The loneliness came from not standing by my own side. It's true that I was isolated from others, partially due to the de facto isolation that comes to newly pregnant women (how I wish it wasn't so): don't tell anyone, keep this secret, no one can know until 12 weeks, etc. etc. I also chose isolation out of the real shame I felt for being pregnant at all. That it was entirely my fault. That I was ruining someone else's life, complicating matters. I did not want to celebrate, did not know how. Plus I felt like God was punishing me, in a protracted, insulting way. I'd get up in the middle of the night to throw up. I had no energy and couldn't even practice yoga for fear of passing out or vomiting during class. In lieu of giving up the much-needed income that came from teaching yoga classes, I chose to confess to my yoga students and studio owner that I was indeed (fewer than 12 weeks) pregnant which is why I was eating a rice cake 40 minutes into the class and spending most of the time instructing from a seated position on the floor. Not because I was legitimately hungry, per se, but because if I did not do these things I would be sharing more than they really want me to share, from a kneeling position in front of the commode. Supta Pukeasana, I think that pose is called.

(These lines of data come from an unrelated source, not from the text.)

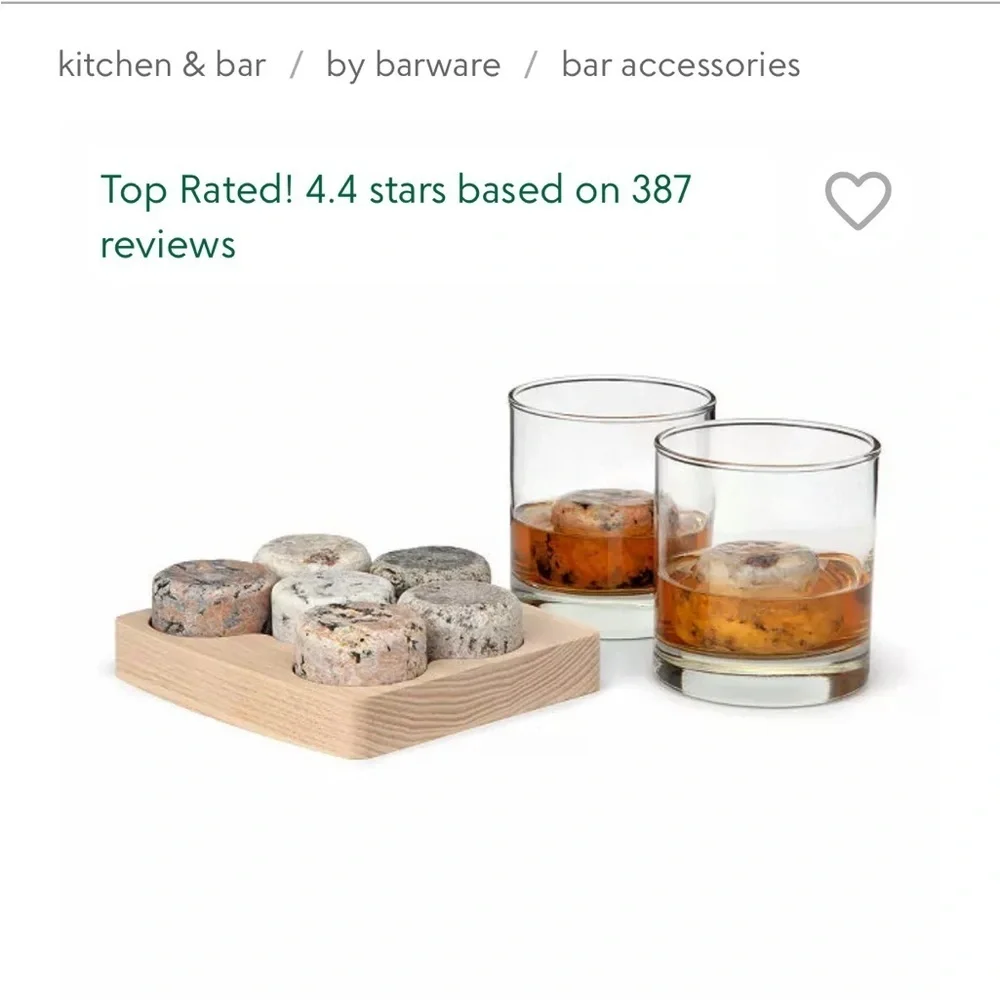The image size is (1000, 1000).
Task: Click the reddish-brown stone on tray's left
Action: tap(212, 596)
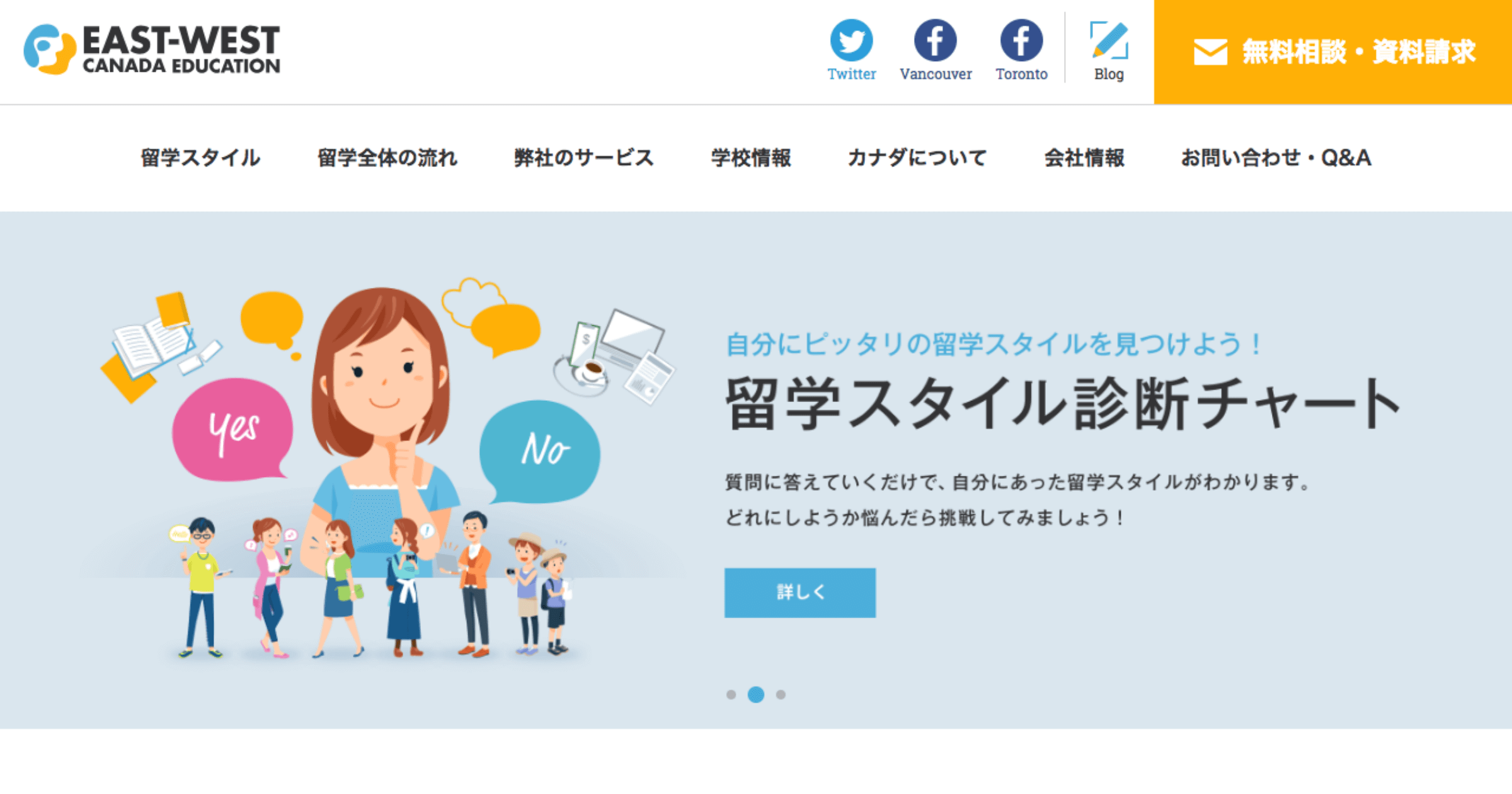
Task: Open the 留学全体の流れ menu
Action: tap(387, 158)
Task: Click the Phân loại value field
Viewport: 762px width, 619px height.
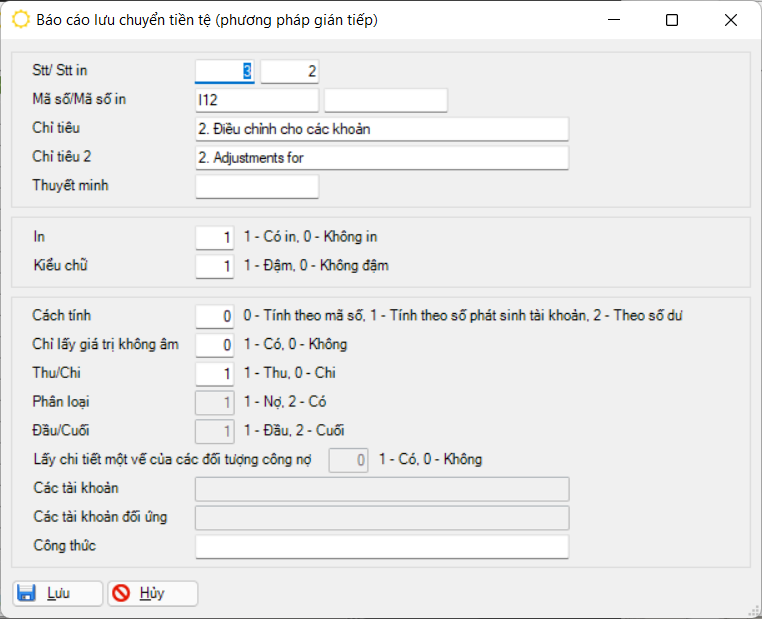Action: pyautogui.click(x=214, y=402)
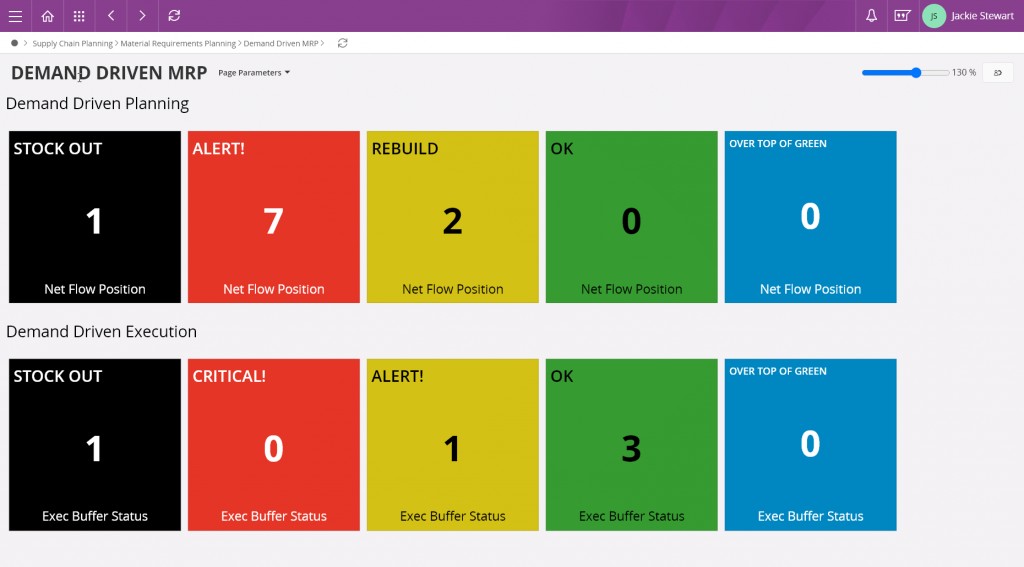Open the red ALERT! Net Flow Position tile
This screenshot has width=1024, height=567.
pos(273,217)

|So wrong, yet so accurate.|
The loneliness trailed me through my days and shrouded me at night when I sought to be (had to be out of necessity) invisible in my own home, blended into the corner of the couch where I sat every night, unable to move much and stationed close to the bathroom. If I could just become invisible, just annihilate myself completely, maybe I would find relief in the form of not hurting anyone else. But I couldn't. Not only did I have to persist on behalf of whoever had made her home in my body, but the seminal wound that I had carried with me was entering its final phases of healing. This first trimester of my pregnancy was the "healing crisis" (before it gets better it gets wayyyyy worse), and with the exception of two dips immediately after Selah was born and about six months later, the trajectory began upwards from this point in time.

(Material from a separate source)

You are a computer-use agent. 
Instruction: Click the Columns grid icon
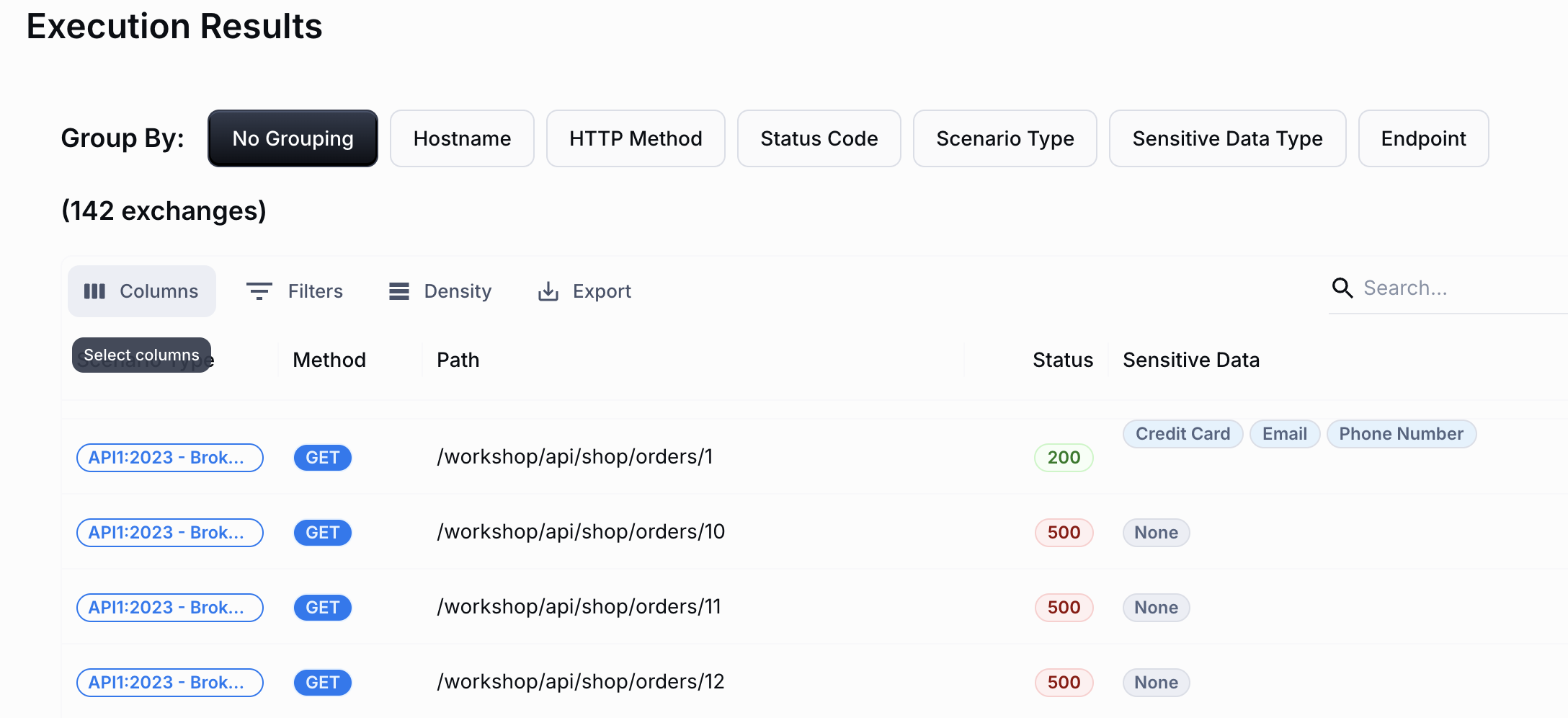tap(94, 291)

One of the most characteristic aspects of my isolation at this time was actively and painfully alienating myself from one of my best friends. She represented to me a reflection of acceptance, deep love, and self-worth that I was absolutely unable to summon in myself. She saw me, she took care of me, she asked me gently to question the state in which I found myself, not with the suggestion that I end the pregnancy but with the acknowledgment that perhaps things could be different. The clutch of my pattern gripped tighter (especially around my throat), and I severed her immediately and callously from my life. It is a testament to the bigness of her heart and depth of her compassion and forgiveness that, last year when I called her on Father's Day to apologize and re-open the lines of communication, that she was willing to speak to me and hear me out. I didn't tell her anything that she didn't already know, and she was more gracious in her patience and openness than anyone I have ever known. I feel deep gratitude for you in my life, Audrey Miller.
Telling my parents that I was pregnant also helped to lighten the cloud. Their excitement, along with the love and hugs from my grandmother and aunt who were visiting at the time, were enough to spark that little voice in me that said, "This is okay? Wait, this is a good thing? You're happy? Someone is happy for me? For us? I can do this?" My mom saying, "I never thought I'd live to see the day!" has so much more of a profound meaning to me today than it did at the time, when it was just a poignant joke. I'm dumbstruck by the timing of events in my life and life in general. The other night while watching Selah dance around the living room singing some adorable song that she had made up I turned to my sister and said, "I wish mom was here. I bet they'd be having so much fun together." And this thought makes me miss her and makes me a little sad, but I am also so glad that they had a chance to meet and know one another at all.
I don't want this post to make you sad, it shouldn't. So much has changed in four years and I look back on that Amelia with empathy and only a slight longing that she had been more empowered. But it was training. I'm stronger and more resilient and hope that I can see others more clearly as a result of that time. And, as I drove into work this morning (one of my last driving commutes! yay!!) and felt the heat on my skin and the memory of nausea float through me, I knew I had to contribute to my healing by writing. Thank you again for witnessing me. Stay cool.